Transcribe the listing below only from the line with "Screen dimensions: 1484x812" up to and including the line with "Given: Vote Yes as proxy for Moniques".

---

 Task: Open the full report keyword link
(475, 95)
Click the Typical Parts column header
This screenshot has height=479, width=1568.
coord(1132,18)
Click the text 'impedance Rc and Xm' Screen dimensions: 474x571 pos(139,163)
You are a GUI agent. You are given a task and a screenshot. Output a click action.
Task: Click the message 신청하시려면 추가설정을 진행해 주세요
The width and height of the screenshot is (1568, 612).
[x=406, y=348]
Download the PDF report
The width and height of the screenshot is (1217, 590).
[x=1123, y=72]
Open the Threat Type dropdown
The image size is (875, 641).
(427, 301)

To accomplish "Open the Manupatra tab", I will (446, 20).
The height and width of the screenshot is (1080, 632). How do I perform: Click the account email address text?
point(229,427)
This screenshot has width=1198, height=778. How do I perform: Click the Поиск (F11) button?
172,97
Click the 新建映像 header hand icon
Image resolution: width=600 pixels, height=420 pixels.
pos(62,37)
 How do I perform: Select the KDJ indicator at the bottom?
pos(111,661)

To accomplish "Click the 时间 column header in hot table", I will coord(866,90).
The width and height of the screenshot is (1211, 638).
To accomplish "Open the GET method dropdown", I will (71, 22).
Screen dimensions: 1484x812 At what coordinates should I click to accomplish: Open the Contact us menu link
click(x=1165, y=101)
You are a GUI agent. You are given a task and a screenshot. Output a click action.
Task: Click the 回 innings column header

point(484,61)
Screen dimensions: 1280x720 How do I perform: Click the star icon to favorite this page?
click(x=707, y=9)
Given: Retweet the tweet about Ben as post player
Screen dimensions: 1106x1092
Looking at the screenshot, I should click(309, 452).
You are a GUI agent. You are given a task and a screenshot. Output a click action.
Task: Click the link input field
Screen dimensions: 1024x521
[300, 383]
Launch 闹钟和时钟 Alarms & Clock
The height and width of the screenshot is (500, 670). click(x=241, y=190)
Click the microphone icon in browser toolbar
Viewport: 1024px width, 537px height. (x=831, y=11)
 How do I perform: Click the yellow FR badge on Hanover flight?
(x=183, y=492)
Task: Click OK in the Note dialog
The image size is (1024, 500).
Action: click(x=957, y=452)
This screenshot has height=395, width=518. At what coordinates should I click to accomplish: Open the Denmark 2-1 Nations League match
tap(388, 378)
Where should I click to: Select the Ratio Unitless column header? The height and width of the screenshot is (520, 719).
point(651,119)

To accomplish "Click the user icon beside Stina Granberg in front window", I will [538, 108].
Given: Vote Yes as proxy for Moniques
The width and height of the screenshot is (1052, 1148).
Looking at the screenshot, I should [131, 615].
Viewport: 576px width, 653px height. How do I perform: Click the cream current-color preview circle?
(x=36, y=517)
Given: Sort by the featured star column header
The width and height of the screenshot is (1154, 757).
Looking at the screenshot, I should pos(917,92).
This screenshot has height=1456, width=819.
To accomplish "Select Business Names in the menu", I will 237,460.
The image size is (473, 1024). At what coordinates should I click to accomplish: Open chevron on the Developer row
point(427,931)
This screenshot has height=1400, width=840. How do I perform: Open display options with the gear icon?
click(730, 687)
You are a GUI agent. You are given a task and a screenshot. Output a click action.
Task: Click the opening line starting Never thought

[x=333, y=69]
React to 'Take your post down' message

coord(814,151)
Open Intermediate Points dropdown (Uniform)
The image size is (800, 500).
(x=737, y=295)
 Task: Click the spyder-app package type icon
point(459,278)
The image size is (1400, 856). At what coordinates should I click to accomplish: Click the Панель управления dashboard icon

---

> Solved exercise
Screen dimensions: 1484x812 At what coordinates should I click to accomplish: Open the Contact us menu link
click(x=1165, y=101)
You are a GUI agent. You are given a task and a screenshot. Output a click action.
Task: Click the 回 innings column header

point(484,61)
Screen dimensions: 1280x720 How do I perform: Click the star icon to favorite this page?
click(x=707, y=9)
Given: Retweet the tweet about Ben as post player
Screen dimensions: 1106x1092
Looking at the screenshot, I should click(309, 452).
You are a GUI agent. You are given a task and a screenshot. Output a click action.
Task: Click the link input field
Screen dimensions: 1024x521
[300, 383]
Launch 闹钟和时钟 Alarms & Clock
The height and width of the screenshot is (500, 670). click(x=241, y=190)
Click the microphone icon in browser toolbar
Viewport: 1024px width, 537px height. (x=831, y=11)
 How do I perform: Click the yellow FR badge on Hanover flight?
(x=183, y=492)
Task: Click OK in the Note dialog
The image size is (1024, 500).
Action: click(x=957, y=452)
This screenshot has height=395, width=518. At what coordinates should I click to accomplish: Open the Denmark 2-1 Nations League match
tap(388, 378)
Where should I click to: Select the Ratio Unitless column header? The height and width of the screenshot is (520, 719).
point(651,119)

To accomplish "Click the user icon beside Stina Granberg in front window", I will [538, 108].
Given: Vote Yes as proxy for Moniques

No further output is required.